The Last 'ee aw' of Buridan's Ass

Multimedia installation

(Sackler Building, ground floor)

I have been toying with the idea of life as 'doing time'; a phrase used by the American artist-activist David Wojnarowicz (1954-1992). This follows on from a period of study concerning ways in which artists and philosophers have addressed the question of life's meaning. A common tool for approaching such difficult topics is humour, especially satire. This is true of my own work.

Brazilian artist Lygia Clark (1920-1988) talked about ‘catching herself in a moment of improvisation’. For me, it is about catching myself in a moment of transgression, revolt, or flippancy. It could be likened to the tension released by a school child who, frustrated at not being able to grasp something in class, mocks it instead. As adults we are expected to contain our frustration and outrage. Such expectations do not stop at the doors of art schools. Diplomacy is everything and one must conform to get on. In the studio I set myself durational and often arduous tasks with the hope of eventually provoking moments of revolt. When I am successful, the things that emerge walk a fine line between the puerile, the sardonically amusing and the absurd. 

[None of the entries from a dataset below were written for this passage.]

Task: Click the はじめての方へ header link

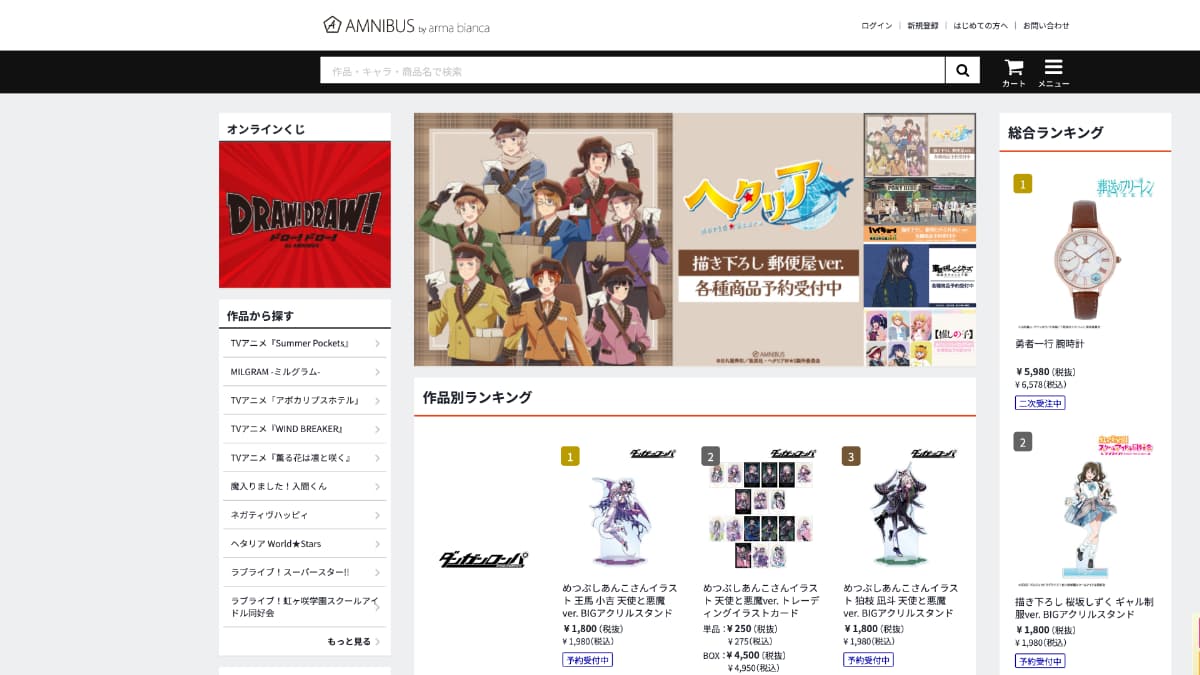Action: [980, 26]
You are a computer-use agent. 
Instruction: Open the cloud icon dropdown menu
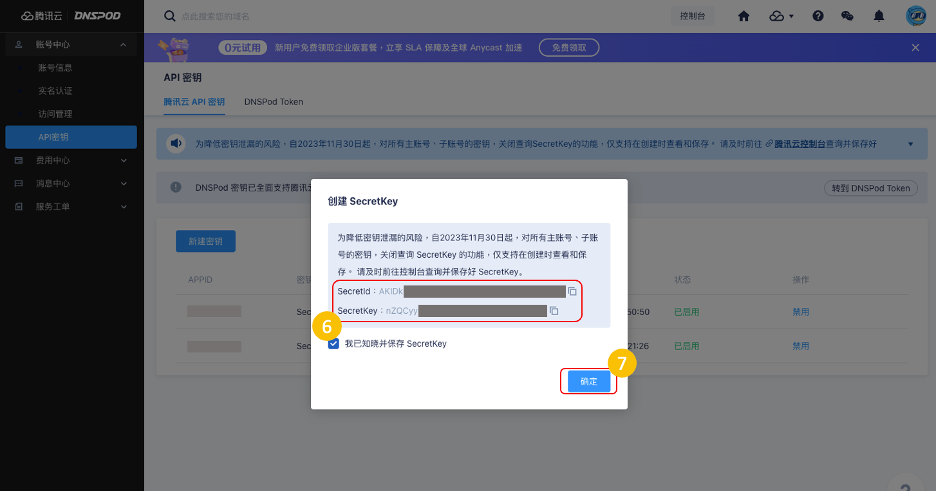(781, 16)
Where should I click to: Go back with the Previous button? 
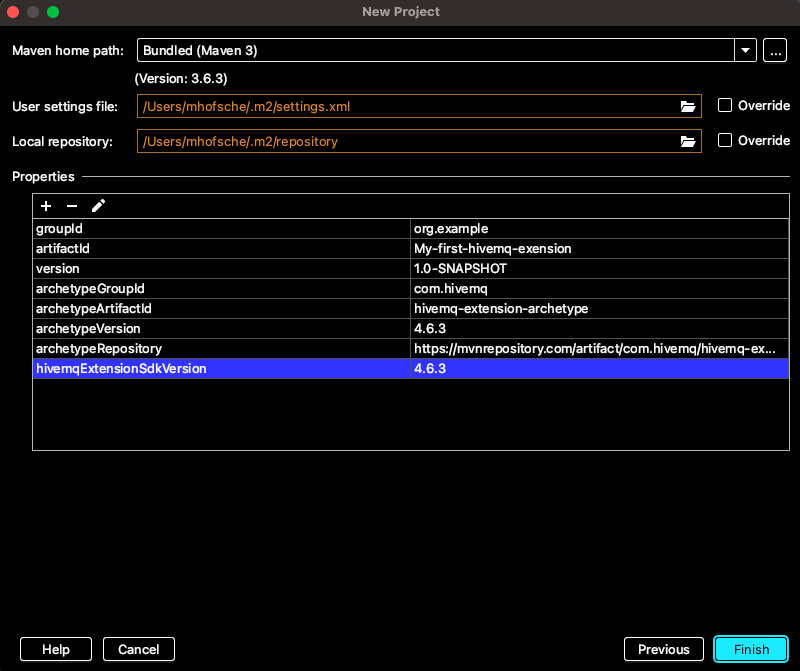point(664,649)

Rhythm and repetition can be found throughout my work. It is both soothing and hypnotic and relates to my interest in the passing of time. The lighting in my multimedia installation, ‘The Last ‘ee aw’ of Buridan’s Ass’ illuminates one object after another, creating a slow rhythm, around and around the space. A metronome counts sixteen one-second beats. Just before the sixteenth beat and before the light switches focus, the metronome performs a ‘silly step’; a subtle reference to a silly walk that my late father taught my brother and I when we were children. I suspect that he was influenced by that hilarious Monty Python sketch, ‘The Ministry of Silly Walks’ (1970). I am sure now that the nervous glee and liberation I felt whilst walking that silly walk with my father was closely related to my young self’s instinctive understanding that the given was being knowingly subverted.